Category Archives: lectures/workshops

Home sick and getting used

Culture shock part 2, disintegration stage

Today I was late, got lost, stuck in traffic, food burned and the children got grumpy too, instead of a bit understanding and compassionate. 
I learned that there is a bridge which opens every hour and rush hour starts at 5 pm, my oven is a hot air oven which is hotter than I expected.
It was one of those days, nothing – even the simplest of things- worked out as planned and expected.
“I want to go home, I want to go back, where life was not so complicate and I got the feeling life run more smooth; Where I knew how to use the oven, where I knew where and how to avoid traffic, where my children were at ease.
I can’t go back – I know-, but still I’m temporarily homesick.

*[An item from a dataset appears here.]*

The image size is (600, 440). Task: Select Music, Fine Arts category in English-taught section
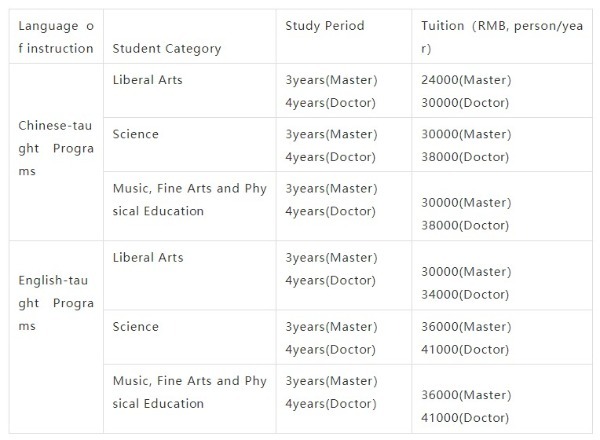click(190, 392)
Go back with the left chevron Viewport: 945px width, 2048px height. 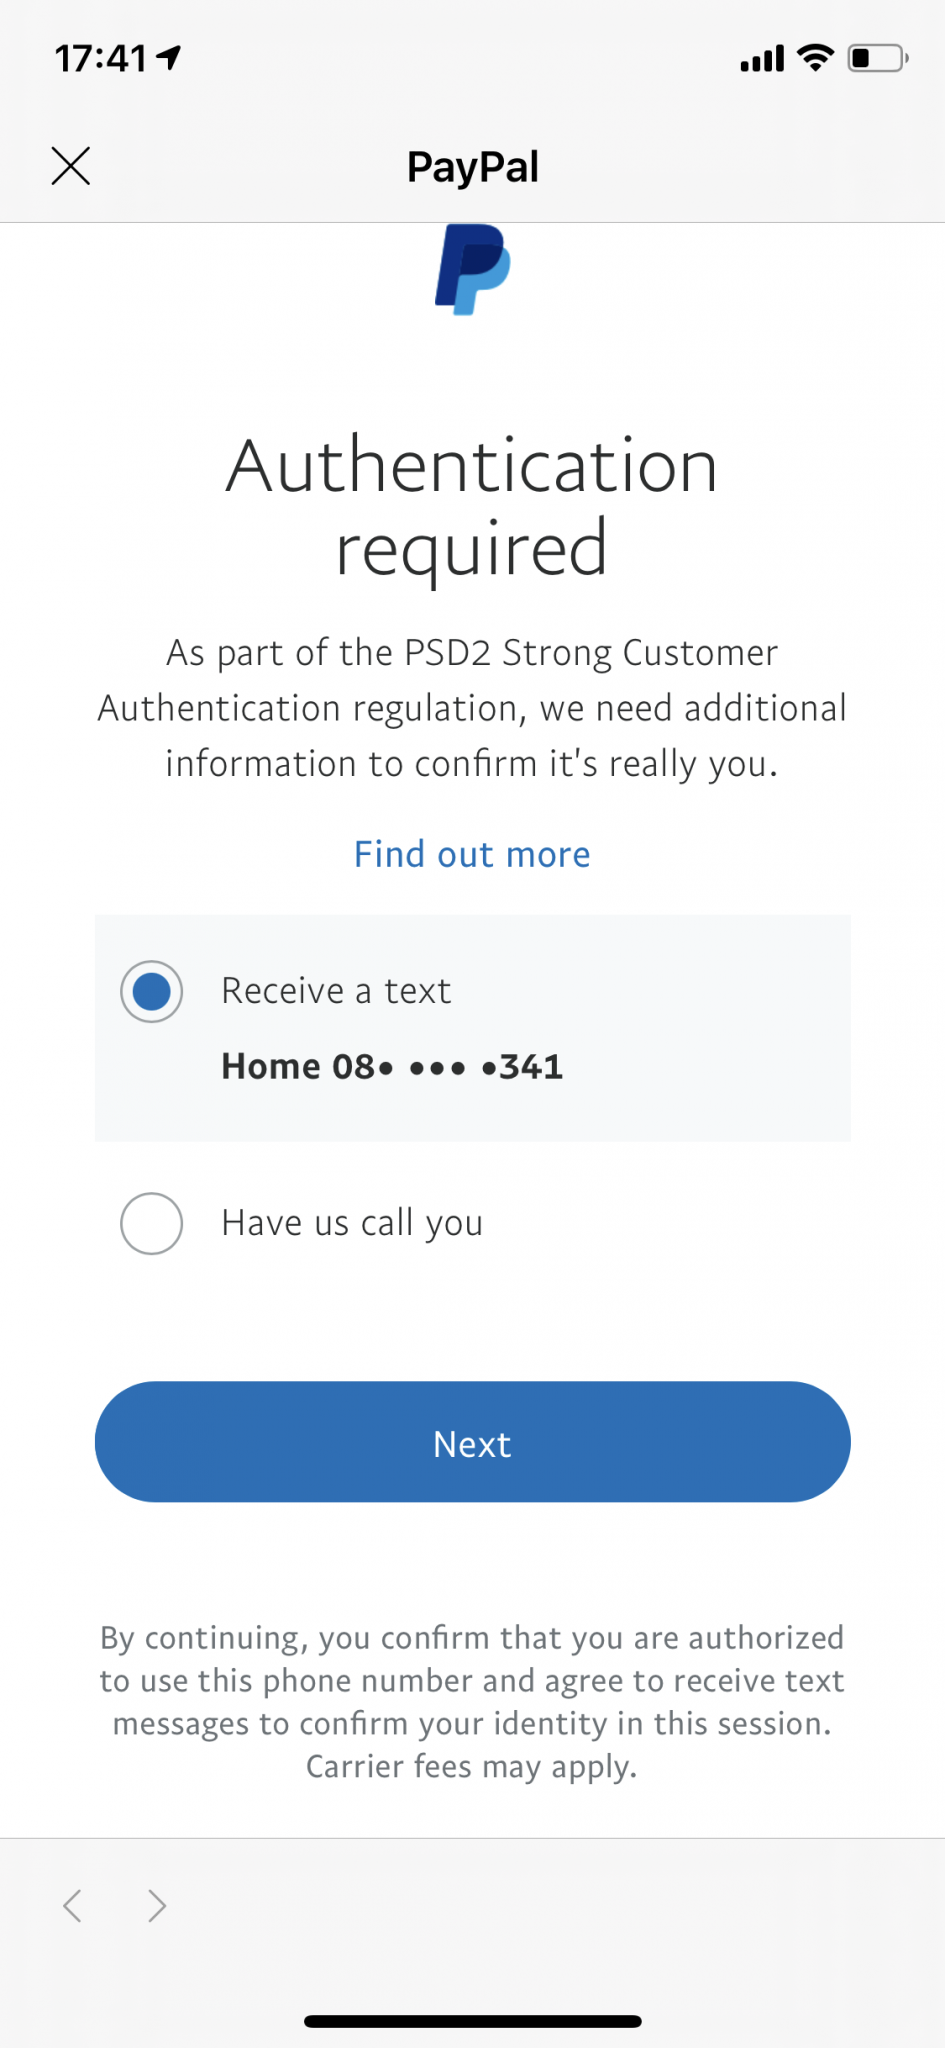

The first half-year after a (international) move seems to be one concatenation of those days in which nothing seems to work like you’re used to, there’s nothing you can do without thinking and every single little core seems to cost a lot of energy. Specially when you’ve got a family to organise and look after! Don’t be surprised if you’re tired a lot and got less energy, it will take about a year.
Not everyone does understand what you’re going through and why you seem to get upset about small things. People who moved (internationally) and know what a culture shock is will recognise this, they know it’s not the big problems but it’s the amount of daily little struggles.
This struggle makes you want to go ‘home’.

In culture shock terms, we call this the disintegration stage. Lost the ‘old’ ways, lost routines and not found new routines yet.
The days you feel completely lost will become less as you get used to the way things are organised and find new routines.

In time I will get used to the oven, in fact it’s much easier when it cooks faster and more constant; I already know that I should avoid that bridge and found some short cuts.
I know I will get used to my new environment and even will appreciate the way things go here. But I’m not there yet.img_0116


Culture Shock. part 1

I can’t deny it anymore. Within 10 days we move out of Qatar to the Netherlands. 
We’re in transition mode;
The household is being divided in; what’s going to ‘suit case’, ‘freight container’ and ‘what to be sold’; The heart is out of the house, it’s not a home anymore;
Everybody is agitated and sad.
And we have to bid our farewells to people whom we know we’re not going to see anymore.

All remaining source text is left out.